膝を隠す深さに冬の雪は積もり、
冬の風は物憂げに溜息を吐いている。
諸君、教会の鐘を鈍く悲しく鳴らそう、
そろそろと歩み、ひそやかに語ろう、
旧き年が死にゆくところなのだから。
旧き年よ、死んではならない。
ほら、君は僕らの許へ颯爽と現われ、
僕らと共に悠々と暮らしたんだ。
旧き年よ、死んではいけない。
彼は静かに伏せたまま、動かない。
彼が日の目を見ることは無いだろう。
彼の命はこの他にもう無いのだ。
彼は友人と本当の恋人をくれたのだが、
新年はみんな持ち去ってしまうだろう。
旧き年よ、逝ってはならない。
ほら、久しく君は僕らと一緒にいて、
彼は満杯の盃を縁まで泡立てた。
これより素敵な年はもうあるまい。
たとえ彼の目が霞んでいっても、
たとえ彼を悪く言う敵がいても、
彼は僕にとって一人の友であった。
旧き年よ、死んではいけない。
ほら、僕らは君と共に笑って泣いて、
僕の心も半分は君と共に死ぬんだ、
旧き年よ、もし君が死ぬのなら。
彼は洒落冗談に欠かなかったけれど、
あの陽気な軽口も全てお仕舞だ。
彼を見届けるために荒れ野を越えて、
子孫たちが早馬を急ぎ走らせても、
彼はその前に亡くなっているだろう。
全ては彼のものとなるんだ。
彼の呼吸の苦しさよ!雪の彼方に
今しがた、僕は長鳴き鶏の声を聞いた。
影たちがあちこちでゆらめている。
蟋蟀が歌っている。
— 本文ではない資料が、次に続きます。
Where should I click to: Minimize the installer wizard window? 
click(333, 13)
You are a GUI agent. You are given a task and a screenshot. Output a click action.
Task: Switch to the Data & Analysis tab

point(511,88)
灯火は下火だ。
もうすぐ、十二時になるのだ。
死ぬ前に握手を交わそう。
旧き年よ、僕らは切に君を悼むよ。
僕らは君に何ができるだろうか?
死ぬ前に聞かせてくれないか。
彼の顔が痩せ細っていく。
ああ!僕らの友は逝ってしまった。
その目を閉じ、顎を結わえてやろう。
その体から離れて、彼を迎えよう、
彼はそこに一人で立っている。
戸口で待っているんだ。
新しい客人の足音がする、友よ、
戸口には新年がいるんだ、友よ、
ドアには一人の新年が。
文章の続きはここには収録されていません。